Brood pretended he was a clump of mud in the moonless dark. He slithered, wending around vestigial patches of melting snow, through wet clay, over asphalt.

It was a small group. Two families, as far he could tell. They’d circled three wagons—flatbeds like Hondo’s, with electric motors bolted to them—nose-to-tail, forming a vehicular fortress on the blank lot adjacent an empty, monolithic foundation. They huddled around a fire in there. Brood caught glimpses of them through wagon undercarriages. He smelled rabbit, and tomato sauce. He heard children’s voices.

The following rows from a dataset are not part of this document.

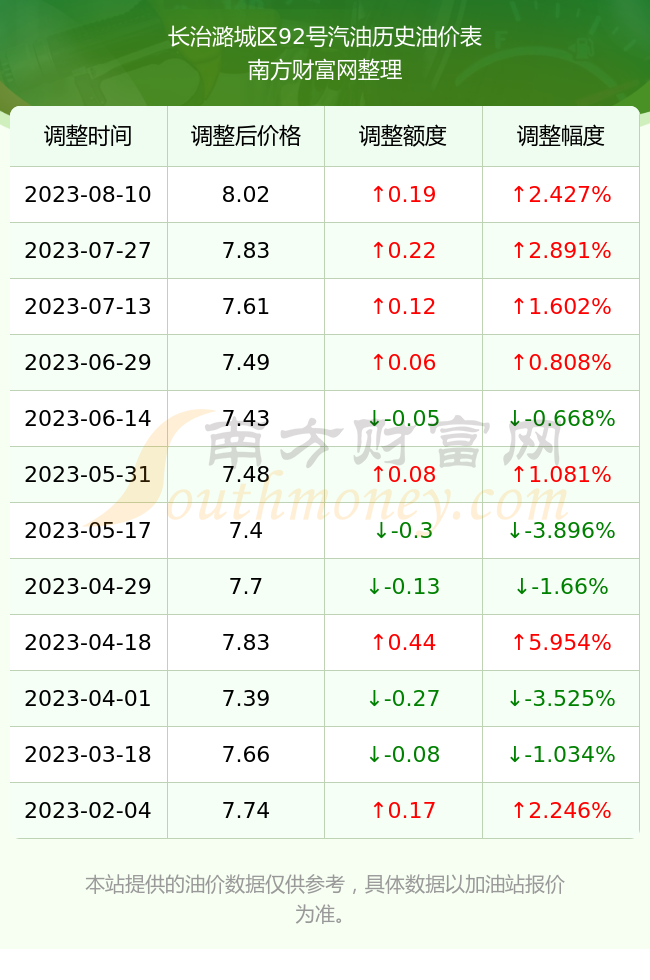Image resolution: width=650 pixels, height=980 pixels.
Task: Click the ↓-1.66% percentage cell
Action: point(561,586)
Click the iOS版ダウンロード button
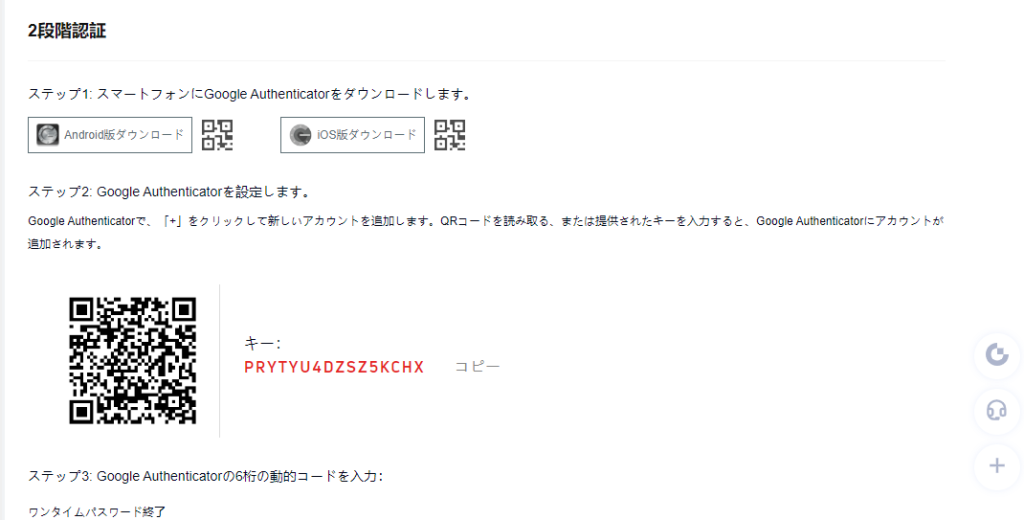This screenshot has width=1024, height=520. 352,135
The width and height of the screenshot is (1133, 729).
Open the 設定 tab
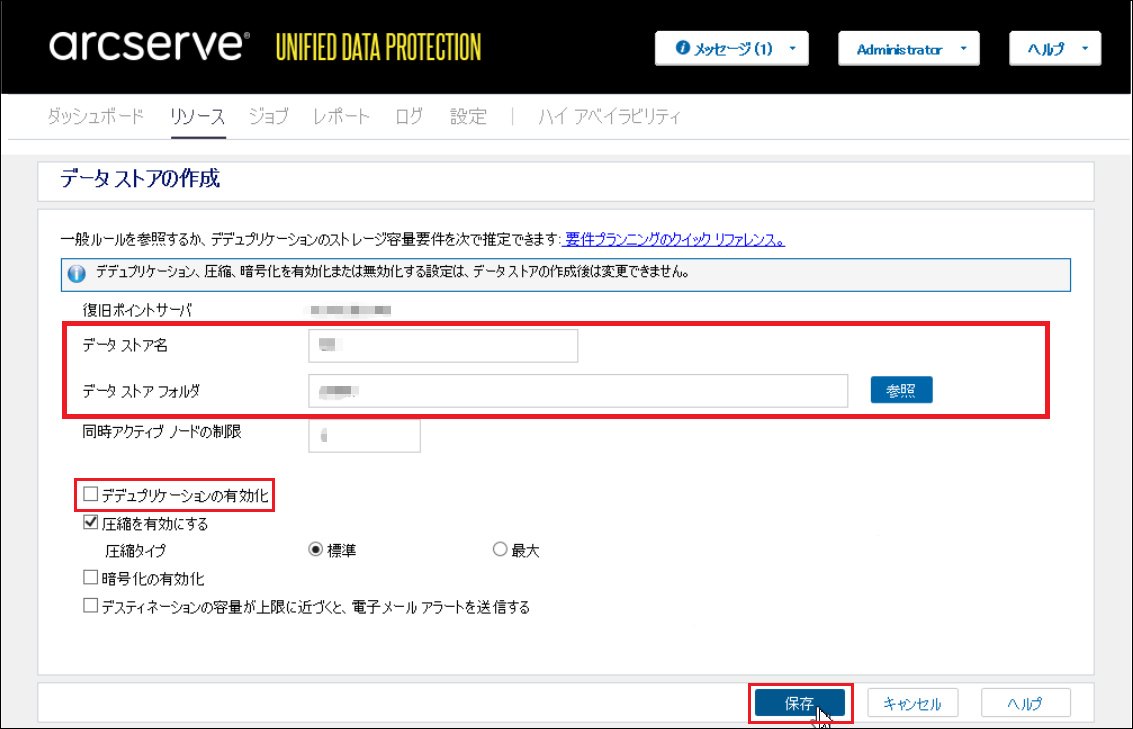pos(468,117)
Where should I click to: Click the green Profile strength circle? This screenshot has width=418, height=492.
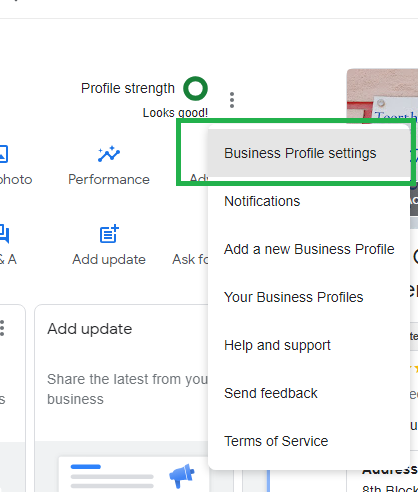point(195,89)
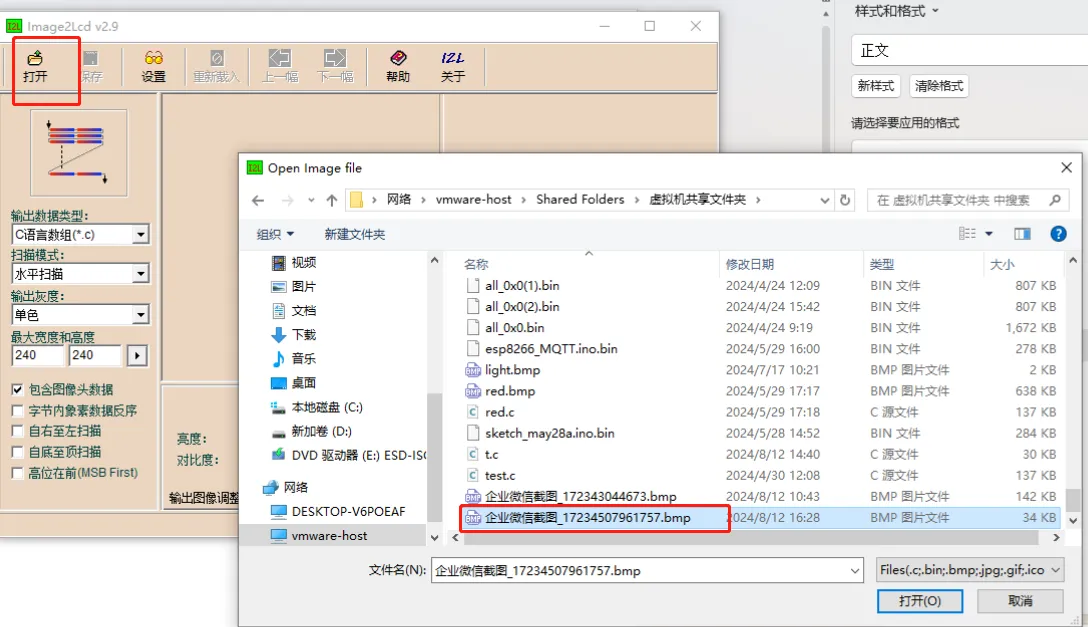Select the red.bmp file
The image size is (1088, 627).
click(509, 391)
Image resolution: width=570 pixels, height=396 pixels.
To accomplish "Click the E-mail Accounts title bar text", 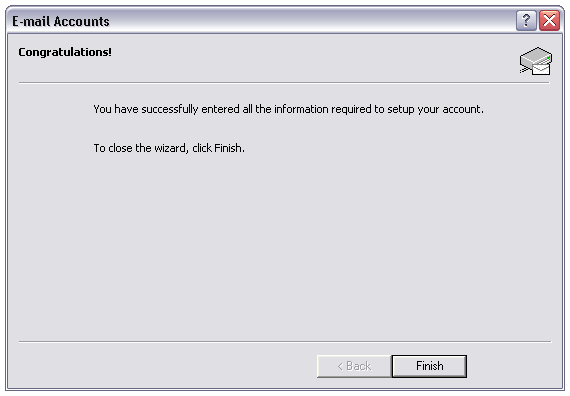I will [x=61, y=21].
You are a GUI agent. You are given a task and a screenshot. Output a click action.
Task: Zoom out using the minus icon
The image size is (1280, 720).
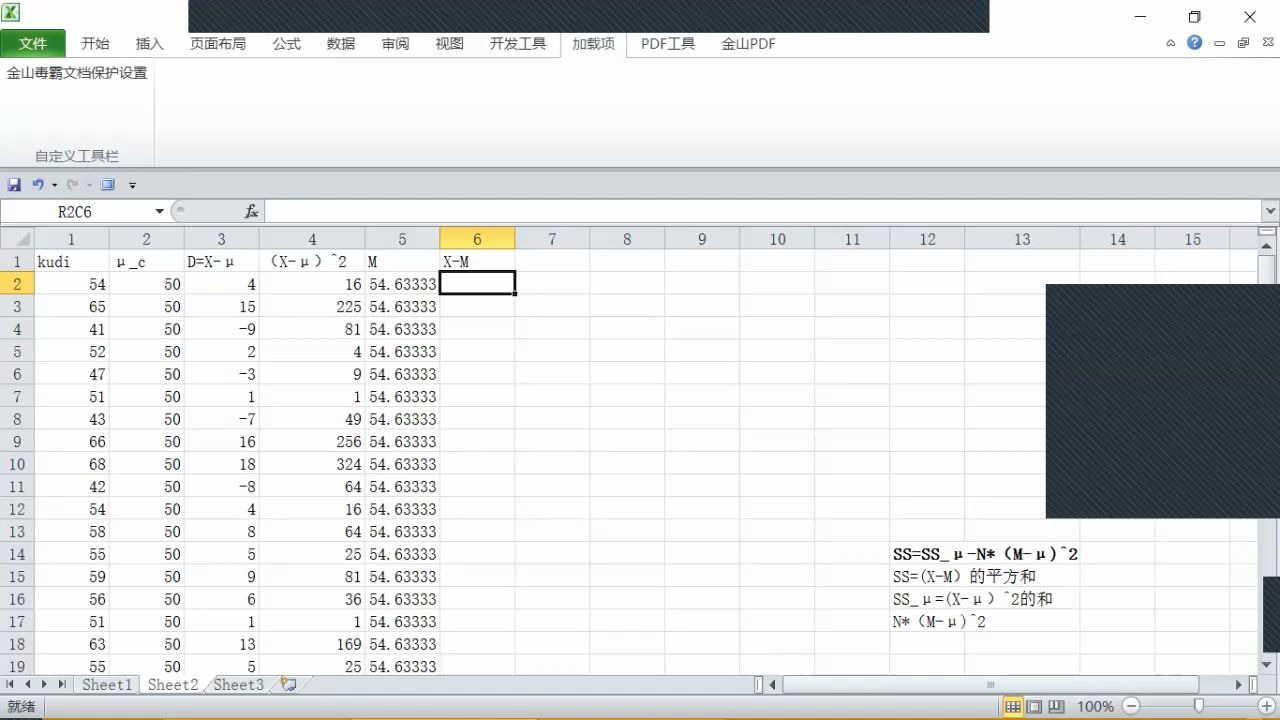[x=1130, y=705]
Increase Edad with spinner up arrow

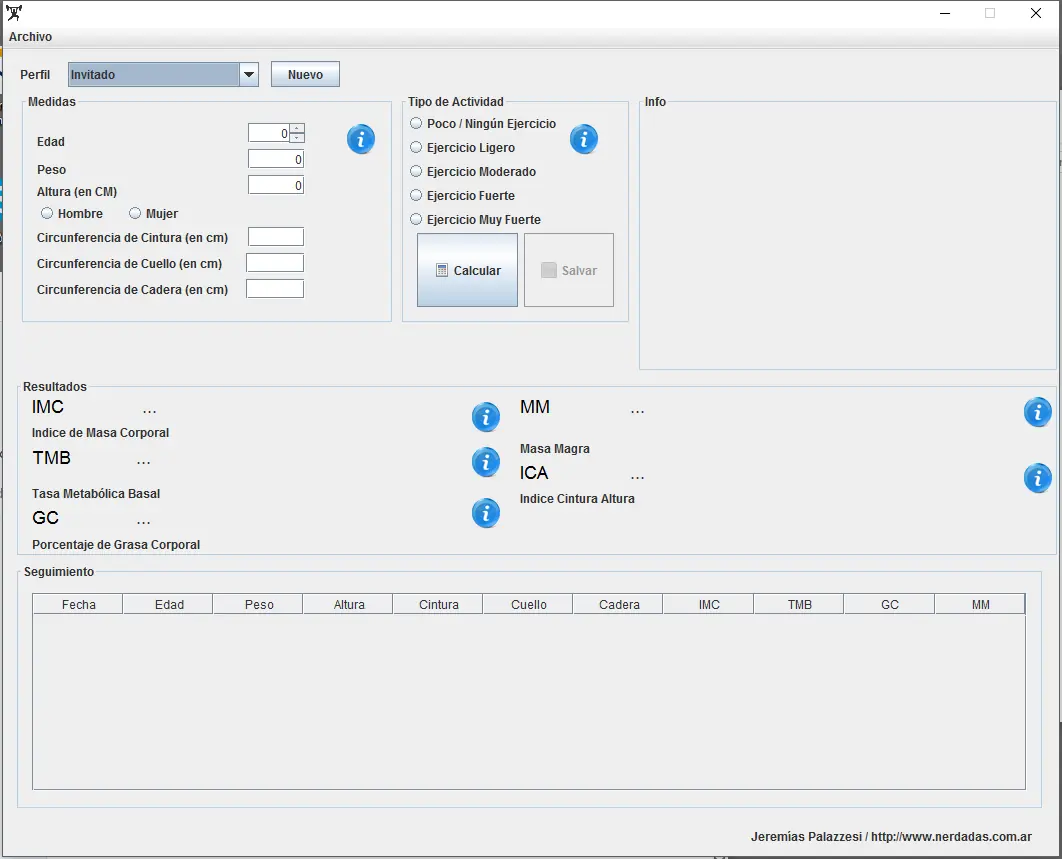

He pulled the last soft brick from his knapsack. He knew nothing about Semtex, beyond that it blew shit up. When he’d asked where it had come from, Anna’d smiled and told him simply, “Dallas.” It felt dense in his hand, weighed too much for its size, like it had cut its own deal with the laws of physics. He placed it atop the concrete base of a dead light pole protruding out of the lot.

A wire dangled from the open back of an old walkie Jorgen had taped to the brick. Brood held his breath. Wound the stripped copper end around a hook in the detonator, a gleaming metal stick that protruded from the brick. Pinched the knob atop the walkie between thumb and forefinger. Held his breath. Turned the knob until it clicked. A tiny LED came awake on the walkie’s front. Brood exhaled.

It took a long time to crawl back to the ditch, where the others waited. As he moved, the fire inside the ring of wagons burned low. Voices went quiet, except for two men who muttered in the dark. Brood imagined he could see the palest implication of dawn to the east.

“You’re shivering,” Viv told him when he slid into the ditch beside her. She opened the blanket she wore and pulled Brood into the warmth she shared there with her rifle.

“Let’s get it done,” Brood said. He looked down the ditch at the line of faces, turned silently his way. Billy, Raimi, Jorgen and Anna. “Get on them like you mean it,” he whispered to them. “Loud and mean. Scareder they are, less likely we’ll have to fuck them up.” He nodded to Jorgen. The scrawny man held up a walkie and switched it on.

“Here we go,” he said, and thumbed the send button.

A flash lit the prairie. For a strobed instant, Brood saw one wagon hovering, an inverted V, its back broken.

The blast wave hit. A wall of blank violence that turned everything white. Then came the tornado howl of the sound wave. When it passed, Brood found himself against the ditch’s opposite side. Mud caked him.

“Jesus!” Billy shouted, blindly, rhetorically, at the space in front of him. “How much of that shit you use?”

“Here we go,” Jorgen repeated. This time Brood dove for the ditch’s bottom and covered his head. Jorgen changed the walkie’s channel, thumbed the button a second time.

Another blast, a digestive rumble Brood felt well up through the ground. Mud rained down.

“Last one!” Jorgen called. He thumbed the button. This time Brood heard within the concussion the shriek of twisting metal: the light pole upending, elevating, coming down on asphalt. Brood waited for the rain of debris to cease. When it did, he stood.